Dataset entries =
^^^^
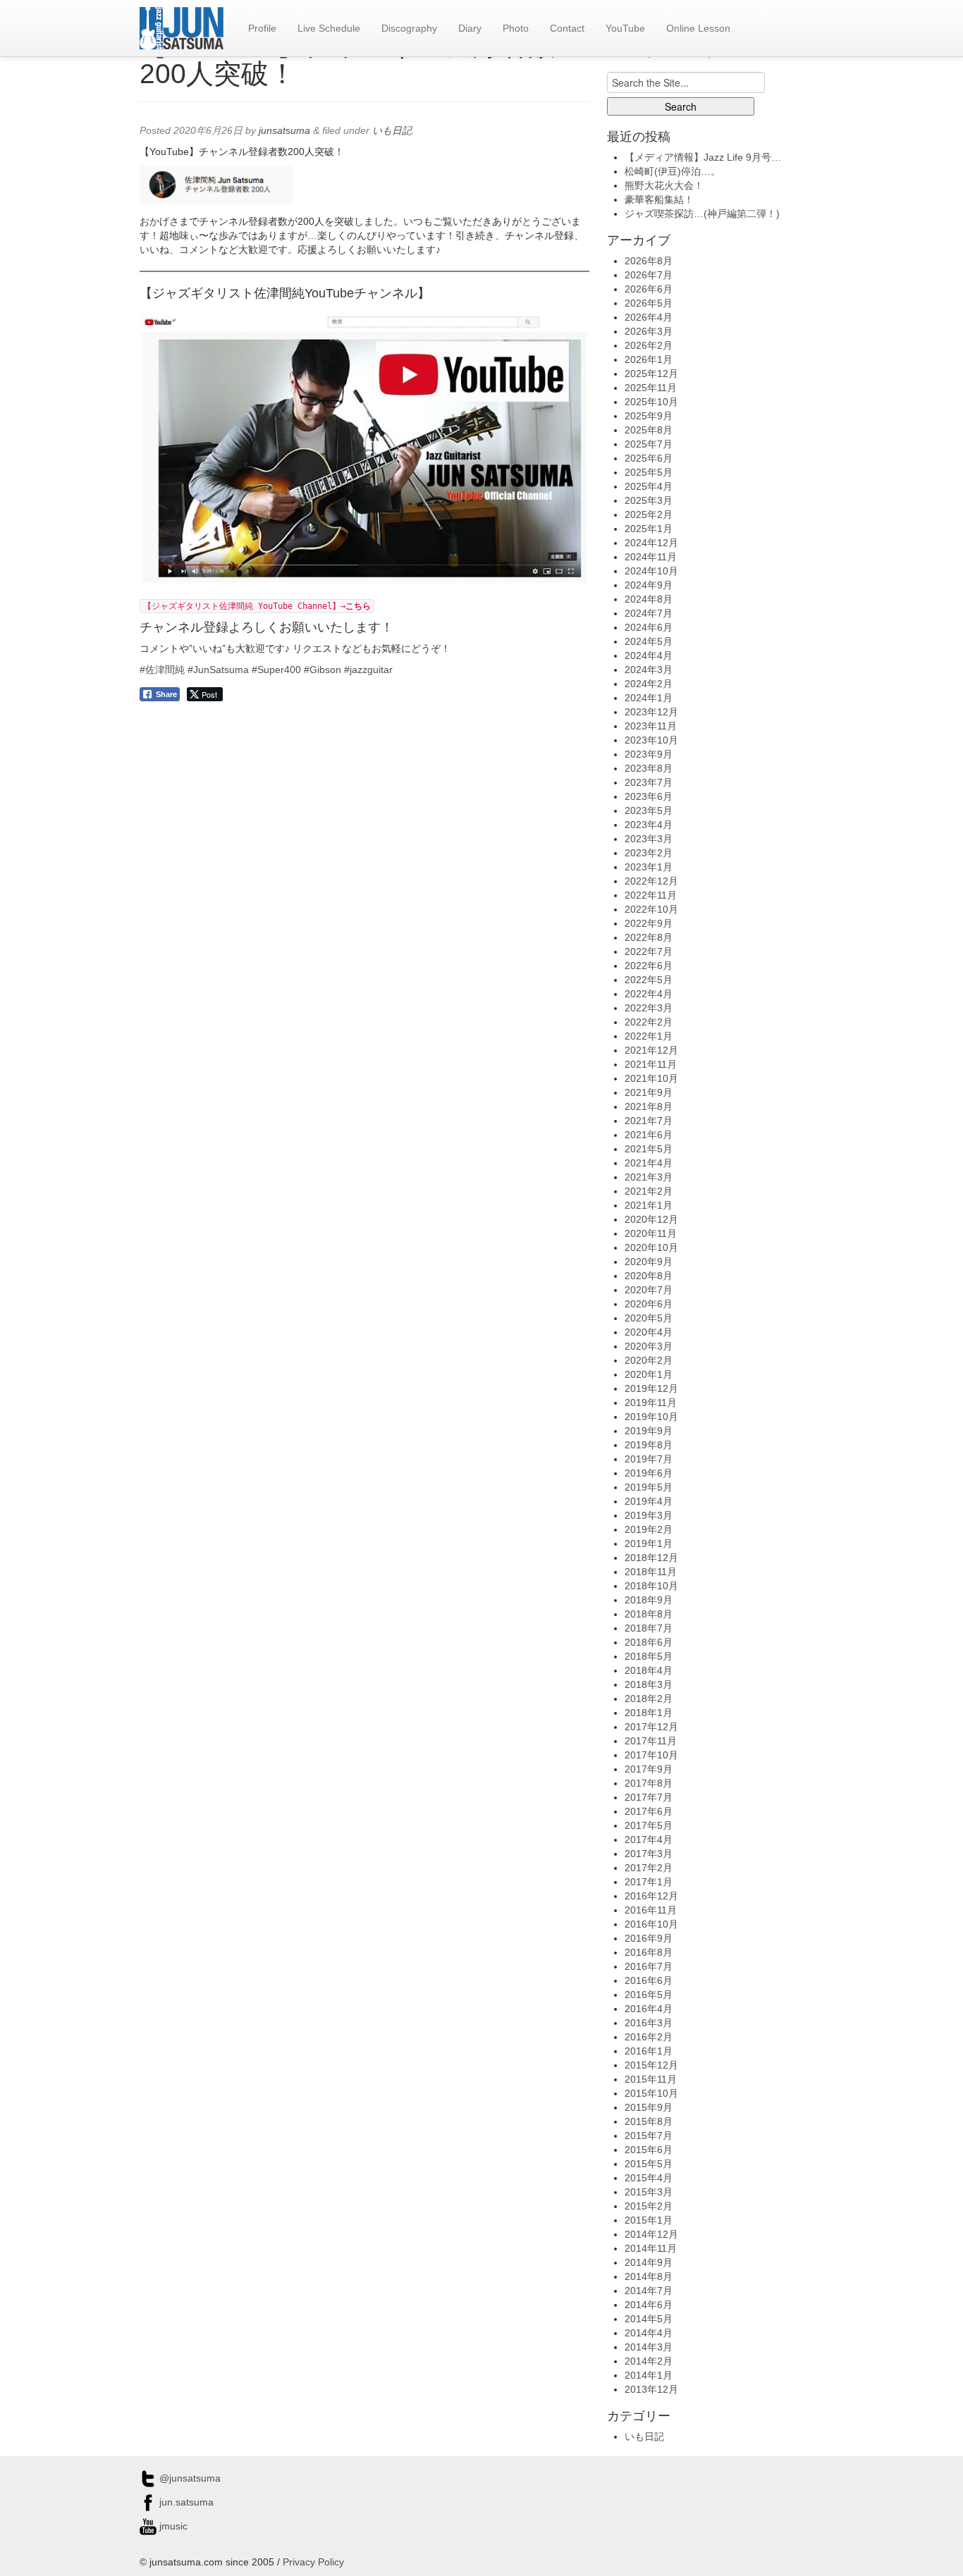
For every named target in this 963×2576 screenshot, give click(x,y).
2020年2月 (649, 1360)
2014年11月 (651, 2248)
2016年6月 (649, 1980)
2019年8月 (649, 1444)
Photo (516, 28)
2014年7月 (649, 2290)
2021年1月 (649, 1205)
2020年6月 (649, 1303)
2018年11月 (651, 1571)
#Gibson (322, 669)
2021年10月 (651, 1078)
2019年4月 (649, 1501)
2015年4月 (649, 2177)
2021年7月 (649, 1120)
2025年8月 (649, 430)
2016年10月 (651, 1924)
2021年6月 (649, 1134)
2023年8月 (649, 768)
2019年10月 (651, 1416)
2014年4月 (649, 2332)
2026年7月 (649, 275)
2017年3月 (649, 1853)
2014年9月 (649, 2262)
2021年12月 (651, 1050)
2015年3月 (649, 2192)
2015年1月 (649, 2220)
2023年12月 (651, 711)
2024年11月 (651, 556)
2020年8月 (649, 1275)
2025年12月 (651, 373)
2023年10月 (651, 740)
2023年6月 (649, 796)
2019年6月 (649, 1473)
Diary (470, 28)
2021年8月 (649, 1106)
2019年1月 (649, 1543)
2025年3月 (649, 500)
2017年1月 (649, 1881)
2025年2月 (649, 514)
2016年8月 (649, 1952)
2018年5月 (649, 1656)
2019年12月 (651, 1388)
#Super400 (276, 669)
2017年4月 (649, 1839)
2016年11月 (651, 1910)
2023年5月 (649, 810)
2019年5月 (649, 1487)
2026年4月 (649, 317)
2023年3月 (649, 838)
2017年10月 (651, 1755)
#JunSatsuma (218, 669)
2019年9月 (649, 1430)
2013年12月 (651, 2389)
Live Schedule (329, 28)
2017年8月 (649, 1783)
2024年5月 (649, 641)
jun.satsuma (185, 2502)
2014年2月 (649, 2361)
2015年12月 (651, 2065)
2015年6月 (649, 2149)
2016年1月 (649, 2051)
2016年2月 (649, 2036)
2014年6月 (649, 2304)
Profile (262, 28)
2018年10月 (651, 1585)
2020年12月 (651, 1219)
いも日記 (392, 130)
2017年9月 (649, 1769)
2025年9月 (649, 415)
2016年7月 (649, 1966)
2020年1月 (649, 1374)
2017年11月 (651, 1740)
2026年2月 (649, 345)
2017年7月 (649, 1797)
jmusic (172, 2526)
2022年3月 (649, 1007)
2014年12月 (651, 2234)
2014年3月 (649, 2347)
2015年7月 (649, 2135)
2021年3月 (649, 1177)
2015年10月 (651, 2093)
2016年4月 (649, 2008)
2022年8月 (649, 937)
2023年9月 (649, 754)
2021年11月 (651, 1064)
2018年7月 (649, 1628)
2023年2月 (649, 852)
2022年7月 (649, 951)
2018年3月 (649, 1684)
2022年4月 (649, 993)
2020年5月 (649, 1318)
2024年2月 (649, 683)
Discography (409, 28)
^^^^
Your task =
Could you print, word for word, the line containing "2016年1月 (649, 2051)" and every line after it through the end of the records, and nothing else?

Written answer =
2016年1月 (649, 2051)
2016年2月 (649, 2036)
2014年6月 (649, 2304)
Profile (262, 28)
2018年10月 (651, 1585)
2020年12月 (651, 1219)
いも日記 (392, 130)
2017年9月 (649, 1769)
2025年9月 (649, 415)
2016年7月 (649, 1966)
2020年1月 (649, 1374)
2017年11月 (651, 1740)
2026年2月 (649, 345)
2017年7月 (649, 1797)
jmusic (172, 2526)
2022年3月 (649, 1007)
2014年12月 (651, 2234)
2014年3月 (649, 2347)
2015年7月 (649, 2135)
2021年3月 (649, 1177)
2015年10月 (651, 2093)
2016年4月 (649, 2008)
2022年8月 (649, 937)
2023年9月 (649, 754)
2021年11月 (651, 1064)
2018年7月 (649, 1628)
2023年2月 (649, 852)
2022年7月 (649, 951)
2018年3月 (649, 1684)
2022年4月 (649, 993)
2020年5月 (649, 1318)
2024年2月 (649, 683)
Discography (409, 28)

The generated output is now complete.